FIGURE 1. Turkey classified as halothane sensitive (HAL+), exhibiting signs of muscle rigidity in the legs.
MATERIALS AND METHODS Two separate groups (trials) of 1-d-old male Nicholas turkey poults (n = 671 for Trial 1 and n = 615 for Trial 2) were obtained from a commercial grower. All of the birds in a trial were from the same hatch date, and the two trials were separated by 2 wk. Poults were grown until 4 wk old, using commercial growing practices. At 4 wk of age, the turkeys in each trial were challenged with halothane gas (Wheeler et al., 1999). Birds were placed in an air-tight chamber (five to nine birds per group, depending on size) and were exposed to 3% halothane gas in oxygen for 5 min using an oxygen flow rate of 6 L/min. All birds were anesthetized (unconscious) within 2 to 3 min of exposure to halothane. After exposure, turkeys were quickly removed and subjectively evaluated for muscle rigidity in the legs while the birds were still unconscious, similar to the subjective evaluations used in the halothane-screening procedures for swine (Eikelenboom et al., 1978; Webb and Jordan, 1978).

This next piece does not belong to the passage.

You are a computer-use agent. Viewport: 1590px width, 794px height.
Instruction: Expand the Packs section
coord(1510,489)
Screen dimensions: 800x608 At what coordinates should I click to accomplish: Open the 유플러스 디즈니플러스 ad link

If leg muscles were rigid, birds were classified as halothane sensitive (HAL+) (Figure 1), and if muscles were flaccid, birds were classified as a halothane nonresponder (HAL−) (Figure 2). A panel of the same three people made the evaluations throughout the halothane-screening procedures so that classifications would be consistent. After halothane screening, all of the HAL+ and an equal number of randomly selected HAL− turkeys from the same hatch group were grown until 20 wk of age (total n = 90). Birds were housed at ambient temperatures in litter-covered floor pens and were fed a commercial ration that met the nutritional requirements for turkeys (NRC, 1994). At 20 wk of age, birds were processed at the University’s pilot plant. Feed was withdrawn from turkeys, but the birds were provided water for 12 h prior to slaughter. Prior to processing, all turkeys were transported in coops on a flatbed trailer for 2 h to simulate commercial live haul conditions. Birds were immediately slaughtered
upon arrival at the processing plant. Preslaughter stunning was not used because it is not required by law for commercial poultry slaughter (Goodwin et al., 1961; Bilgili, 1992; USDA, 1997), is not universally practiced by commercial processors, and has been shown to interfere with rigor mortis development (Murphy et al., 1988, Papinaho and Fletcher, 1995; Poole and Fletcher, 1998; Craig et al., 1999). Turkeys were killed by bleeding for 3 min through a unilateral neck cut. Birds were then individually subscalded (61 C for 45 s) and picked (rotary drum
FIGURE 2. Turkey classified as halothane nonresponder (HAL−), exhibiting flaccid muscles (no signs of muscle rigidity) in the legs.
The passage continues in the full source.